Mario Laginha - Is this a Fugue?

Is this a fugue? Yes, it is.

Actually, it's the result of a great attraction that I have for this technique. As in other fugues I have written, I have tried to place this one in a musical universe that flirts with jazz but doesn't pretend to be jazz. Mario Laginha

Mario Laginha (b. 1960 Lisbon) studied classical music at the National Conservatory where his teachers included Jorge Moyano and Carla Seixas and subsequently received the Bach and the Teresa Vieira Awards. Jazz, however, has been always his main love. He has played with musicians such as Julian Arguelles, Wayne Shorter, Ralph Towner, Dino Saluzzi, Manu Katch, Django Bates, Bernardo Sassetti, Pedro Burmester and Trilok Gurtu. As a composer and musician Laginha has been very closely linked to singer Maria Joao together they have made eight albums and have played in Europe, America, Asia and Africa. Over the past 10 years Mario Laginha has written for the Metropolitan Lisbon Orchestra, N.D.R Hamburg Big Band, Drumming, Remix Ensemble, Porto Symphonic Orchestra, and has recorded twelve albums.

Christopher Bochmann - Essay XIII (Rob Buckland - solo alto saxophone)

• [DATASET ENTRIES]

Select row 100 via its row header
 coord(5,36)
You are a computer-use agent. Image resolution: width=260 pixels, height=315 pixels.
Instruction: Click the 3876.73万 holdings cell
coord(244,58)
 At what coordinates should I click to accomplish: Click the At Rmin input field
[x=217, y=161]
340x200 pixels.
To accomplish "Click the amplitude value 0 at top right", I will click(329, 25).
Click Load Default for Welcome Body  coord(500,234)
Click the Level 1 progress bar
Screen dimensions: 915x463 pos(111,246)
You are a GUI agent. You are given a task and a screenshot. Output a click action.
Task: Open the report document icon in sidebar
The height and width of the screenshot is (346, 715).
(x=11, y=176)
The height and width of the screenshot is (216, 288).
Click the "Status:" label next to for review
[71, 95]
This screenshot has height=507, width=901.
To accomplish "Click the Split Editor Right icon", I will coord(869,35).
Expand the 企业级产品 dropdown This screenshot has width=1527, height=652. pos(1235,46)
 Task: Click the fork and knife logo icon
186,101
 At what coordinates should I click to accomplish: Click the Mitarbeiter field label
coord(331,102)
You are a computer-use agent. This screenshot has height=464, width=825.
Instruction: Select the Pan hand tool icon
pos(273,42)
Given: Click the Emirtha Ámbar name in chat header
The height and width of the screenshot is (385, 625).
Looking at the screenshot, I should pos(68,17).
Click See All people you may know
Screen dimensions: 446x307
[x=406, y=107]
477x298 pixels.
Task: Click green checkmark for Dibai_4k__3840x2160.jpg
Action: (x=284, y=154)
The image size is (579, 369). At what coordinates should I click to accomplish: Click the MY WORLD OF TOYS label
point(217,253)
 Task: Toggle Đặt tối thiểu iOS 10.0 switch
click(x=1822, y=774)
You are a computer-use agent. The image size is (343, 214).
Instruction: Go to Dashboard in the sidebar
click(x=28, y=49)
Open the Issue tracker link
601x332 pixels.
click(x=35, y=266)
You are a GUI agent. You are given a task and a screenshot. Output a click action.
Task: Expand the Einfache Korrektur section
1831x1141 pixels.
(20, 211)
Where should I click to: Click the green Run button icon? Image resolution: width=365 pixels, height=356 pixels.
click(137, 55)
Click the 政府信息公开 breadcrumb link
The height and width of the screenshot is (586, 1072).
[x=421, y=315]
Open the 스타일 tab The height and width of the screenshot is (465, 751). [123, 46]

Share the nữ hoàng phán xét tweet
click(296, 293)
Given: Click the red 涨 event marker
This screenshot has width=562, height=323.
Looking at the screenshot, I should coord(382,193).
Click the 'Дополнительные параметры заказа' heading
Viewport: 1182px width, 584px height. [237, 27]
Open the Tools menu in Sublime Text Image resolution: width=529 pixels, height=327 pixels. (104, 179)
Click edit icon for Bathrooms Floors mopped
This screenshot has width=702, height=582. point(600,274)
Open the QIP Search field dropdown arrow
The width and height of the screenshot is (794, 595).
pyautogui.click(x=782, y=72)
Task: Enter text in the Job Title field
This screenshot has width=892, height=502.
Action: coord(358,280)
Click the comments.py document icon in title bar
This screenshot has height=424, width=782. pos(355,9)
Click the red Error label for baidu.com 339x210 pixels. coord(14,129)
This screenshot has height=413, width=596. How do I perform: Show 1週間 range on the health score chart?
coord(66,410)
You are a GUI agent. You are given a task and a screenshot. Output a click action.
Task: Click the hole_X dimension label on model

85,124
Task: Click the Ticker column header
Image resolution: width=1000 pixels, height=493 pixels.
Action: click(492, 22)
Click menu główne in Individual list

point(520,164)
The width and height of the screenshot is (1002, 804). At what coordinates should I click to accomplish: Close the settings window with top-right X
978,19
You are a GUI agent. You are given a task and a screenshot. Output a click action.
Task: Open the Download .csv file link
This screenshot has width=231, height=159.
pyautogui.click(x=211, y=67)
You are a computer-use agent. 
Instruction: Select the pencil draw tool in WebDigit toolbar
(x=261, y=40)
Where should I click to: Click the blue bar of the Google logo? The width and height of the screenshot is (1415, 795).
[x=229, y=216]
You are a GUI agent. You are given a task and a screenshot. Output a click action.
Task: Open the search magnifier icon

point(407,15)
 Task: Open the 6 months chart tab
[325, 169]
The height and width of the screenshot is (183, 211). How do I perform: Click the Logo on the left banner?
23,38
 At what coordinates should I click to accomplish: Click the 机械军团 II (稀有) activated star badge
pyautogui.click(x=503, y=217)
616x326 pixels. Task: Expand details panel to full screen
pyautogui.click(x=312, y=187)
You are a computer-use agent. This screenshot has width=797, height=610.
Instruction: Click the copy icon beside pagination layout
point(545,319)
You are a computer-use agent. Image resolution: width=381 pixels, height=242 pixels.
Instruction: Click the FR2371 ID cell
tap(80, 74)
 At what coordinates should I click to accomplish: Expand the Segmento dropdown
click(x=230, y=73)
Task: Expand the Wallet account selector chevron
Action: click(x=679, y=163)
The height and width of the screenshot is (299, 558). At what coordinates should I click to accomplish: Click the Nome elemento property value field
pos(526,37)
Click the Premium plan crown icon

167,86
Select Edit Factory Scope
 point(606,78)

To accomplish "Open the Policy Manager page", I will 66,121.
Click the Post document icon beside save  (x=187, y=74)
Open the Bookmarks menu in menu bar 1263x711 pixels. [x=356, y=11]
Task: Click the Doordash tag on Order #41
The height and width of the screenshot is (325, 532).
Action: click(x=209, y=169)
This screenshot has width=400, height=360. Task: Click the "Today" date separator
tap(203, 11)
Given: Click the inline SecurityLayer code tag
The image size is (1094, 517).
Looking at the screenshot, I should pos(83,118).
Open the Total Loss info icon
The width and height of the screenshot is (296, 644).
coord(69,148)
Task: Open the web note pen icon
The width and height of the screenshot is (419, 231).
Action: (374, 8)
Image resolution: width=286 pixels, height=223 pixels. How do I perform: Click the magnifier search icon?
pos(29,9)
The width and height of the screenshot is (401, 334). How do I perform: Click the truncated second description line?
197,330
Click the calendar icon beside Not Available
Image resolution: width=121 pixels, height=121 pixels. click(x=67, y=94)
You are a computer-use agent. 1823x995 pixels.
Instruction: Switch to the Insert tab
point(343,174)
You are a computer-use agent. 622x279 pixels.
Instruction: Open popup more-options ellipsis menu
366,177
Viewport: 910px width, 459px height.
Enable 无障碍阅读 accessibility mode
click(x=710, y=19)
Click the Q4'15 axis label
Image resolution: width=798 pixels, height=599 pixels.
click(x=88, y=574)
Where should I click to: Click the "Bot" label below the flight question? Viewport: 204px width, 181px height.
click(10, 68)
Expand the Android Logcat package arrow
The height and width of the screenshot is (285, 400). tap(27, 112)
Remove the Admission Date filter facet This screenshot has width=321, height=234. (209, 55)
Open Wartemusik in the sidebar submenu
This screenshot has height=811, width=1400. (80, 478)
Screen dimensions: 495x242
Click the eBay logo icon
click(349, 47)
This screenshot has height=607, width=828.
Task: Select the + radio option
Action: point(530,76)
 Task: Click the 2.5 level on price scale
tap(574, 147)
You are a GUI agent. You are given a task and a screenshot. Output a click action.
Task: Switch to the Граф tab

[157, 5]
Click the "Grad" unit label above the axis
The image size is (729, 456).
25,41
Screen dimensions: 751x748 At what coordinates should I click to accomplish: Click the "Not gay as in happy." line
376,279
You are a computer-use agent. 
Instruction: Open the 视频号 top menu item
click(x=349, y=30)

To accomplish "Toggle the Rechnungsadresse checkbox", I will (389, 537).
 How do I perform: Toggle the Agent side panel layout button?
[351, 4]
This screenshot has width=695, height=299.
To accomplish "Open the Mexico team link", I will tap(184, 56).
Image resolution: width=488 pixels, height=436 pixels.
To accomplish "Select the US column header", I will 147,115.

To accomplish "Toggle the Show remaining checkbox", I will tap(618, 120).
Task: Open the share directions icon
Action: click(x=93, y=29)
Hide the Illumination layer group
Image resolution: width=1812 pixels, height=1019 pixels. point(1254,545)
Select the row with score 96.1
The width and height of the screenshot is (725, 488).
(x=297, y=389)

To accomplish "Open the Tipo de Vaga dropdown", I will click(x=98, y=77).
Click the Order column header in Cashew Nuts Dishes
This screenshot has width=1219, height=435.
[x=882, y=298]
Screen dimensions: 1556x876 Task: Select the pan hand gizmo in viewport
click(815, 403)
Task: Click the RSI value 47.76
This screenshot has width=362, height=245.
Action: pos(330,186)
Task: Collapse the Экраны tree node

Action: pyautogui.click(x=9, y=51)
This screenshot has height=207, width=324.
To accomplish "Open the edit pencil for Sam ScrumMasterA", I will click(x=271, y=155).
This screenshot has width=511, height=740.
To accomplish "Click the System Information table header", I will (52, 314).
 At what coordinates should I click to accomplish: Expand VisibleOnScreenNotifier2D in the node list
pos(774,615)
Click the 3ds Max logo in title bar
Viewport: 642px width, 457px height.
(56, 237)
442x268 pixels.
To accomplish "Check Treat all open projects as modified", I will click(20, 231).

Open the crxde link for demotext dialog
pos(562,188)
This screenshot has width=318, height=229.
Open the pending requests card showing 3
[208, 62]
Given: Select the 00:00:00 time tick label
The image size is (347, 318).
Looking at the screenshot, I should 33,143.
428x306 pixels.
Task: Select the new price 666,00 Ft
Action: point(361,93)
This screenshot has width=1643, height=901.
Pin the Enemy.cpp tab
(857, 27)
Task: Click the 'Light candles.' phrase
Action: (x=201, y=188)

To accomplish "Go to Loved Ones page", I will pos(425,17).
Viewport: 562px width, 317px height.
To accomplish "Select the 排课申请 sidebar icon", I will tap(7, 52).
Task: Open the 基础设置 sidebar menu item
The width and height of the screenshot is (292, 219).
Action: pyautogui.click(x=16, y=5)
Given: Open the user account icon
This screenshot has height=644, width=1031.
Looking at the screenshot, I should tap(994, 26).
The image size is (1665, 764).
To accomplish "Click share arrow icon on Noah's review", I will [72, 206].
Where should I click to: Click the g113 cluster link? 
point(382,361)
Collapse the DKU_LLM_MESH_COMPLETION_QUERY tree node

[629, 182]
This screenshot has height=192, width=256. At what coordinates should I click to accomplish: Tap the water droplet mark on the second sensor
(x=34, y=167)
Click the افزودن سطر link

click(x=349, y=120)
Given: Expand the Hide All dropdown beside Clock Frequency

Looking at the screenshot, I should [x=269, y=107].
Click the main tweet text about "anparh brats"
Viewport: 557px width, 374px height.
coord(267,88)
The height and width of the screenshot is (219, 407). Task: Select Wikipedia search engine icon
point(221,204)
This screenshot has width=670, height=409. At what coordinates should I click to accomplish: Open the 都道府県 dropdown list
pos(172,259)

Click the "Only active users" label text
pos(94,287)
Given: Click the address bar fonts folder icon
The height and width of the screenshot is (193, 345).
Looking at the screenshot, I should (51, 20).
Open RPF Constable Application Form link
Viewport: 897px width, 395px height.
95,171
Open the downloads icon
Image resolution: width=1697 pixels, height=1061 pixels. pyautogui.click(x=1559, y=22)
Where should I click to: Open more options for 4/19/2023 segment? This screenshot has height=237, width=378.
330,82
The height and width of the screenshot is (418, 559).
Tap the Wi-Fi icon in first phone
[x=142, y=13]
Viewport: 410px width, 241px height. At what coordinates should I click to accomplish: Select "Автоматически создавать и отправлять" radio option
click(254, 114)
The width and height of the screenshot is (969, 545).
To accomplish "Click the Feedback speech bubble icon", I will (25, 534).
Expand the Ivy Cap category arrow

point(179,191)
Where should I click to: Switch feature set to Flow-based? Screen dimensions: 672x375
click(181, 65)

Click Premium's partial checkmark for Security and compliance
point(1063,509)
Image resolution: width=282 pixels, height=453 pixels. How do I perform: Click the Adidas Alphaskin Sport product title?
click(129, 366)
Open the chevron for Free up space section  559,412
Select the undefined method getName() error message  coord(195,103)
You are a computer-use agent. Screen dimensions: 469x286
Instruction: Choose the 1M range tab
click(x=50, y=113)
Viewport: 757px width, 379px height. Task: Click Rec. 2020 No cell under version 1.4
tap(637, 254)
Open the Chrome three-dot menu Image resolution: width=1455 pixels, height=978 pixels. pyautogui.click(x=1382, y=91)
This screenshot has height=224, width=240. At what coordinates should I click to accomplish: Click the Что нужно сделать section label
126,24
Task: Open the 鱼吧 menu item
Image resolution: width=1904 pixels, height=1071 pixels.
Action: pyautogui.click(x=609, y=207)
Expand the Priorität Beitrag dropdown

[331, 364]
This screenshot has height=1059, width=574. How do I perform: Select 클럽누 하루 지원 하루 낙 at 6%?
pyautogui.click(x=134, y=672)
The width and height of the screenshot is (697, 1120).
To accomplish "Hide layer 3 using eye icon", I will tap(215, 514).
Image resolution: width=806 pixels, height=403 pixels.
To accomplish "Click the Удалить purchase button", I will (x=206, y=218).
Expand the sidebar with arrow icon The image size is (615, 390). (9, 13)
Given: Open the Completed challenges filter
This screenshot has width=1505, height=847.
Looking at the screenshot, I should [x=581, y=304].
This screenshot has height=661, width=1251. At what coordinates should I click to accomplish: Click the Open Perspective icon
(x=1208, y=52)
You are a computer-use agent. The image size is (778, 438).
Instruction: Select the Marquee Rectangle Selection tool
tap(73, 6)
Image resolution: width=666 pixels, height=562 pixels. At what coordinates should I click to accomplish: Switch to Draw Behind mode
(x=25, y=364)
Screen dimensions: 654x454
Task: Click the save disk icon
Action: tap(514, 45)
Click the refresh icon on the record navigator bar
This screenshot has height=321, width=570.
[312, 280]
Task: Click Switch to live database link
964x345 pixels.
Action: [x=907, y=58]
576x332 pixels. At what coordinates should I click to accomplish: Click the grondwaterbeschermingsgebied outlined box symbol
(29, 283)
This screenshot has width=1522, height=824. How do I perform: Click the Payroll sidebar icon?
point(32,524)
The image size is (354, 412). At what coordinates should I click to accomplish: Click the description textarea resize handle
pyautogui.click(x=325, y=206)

• [PROBLEMS]
A. Translate this sentence from the text about Mario Laginha into Spanish: "Jazz, however, has been always his main love."
B. According to the text about Mario Laginha, how many albums have he and singer Maria Joao made together?

• [RESPONSES FOR EACH TASK]
A. Sin embargo, el jazz ha sido siempre su principal amor.

B. Eight albums.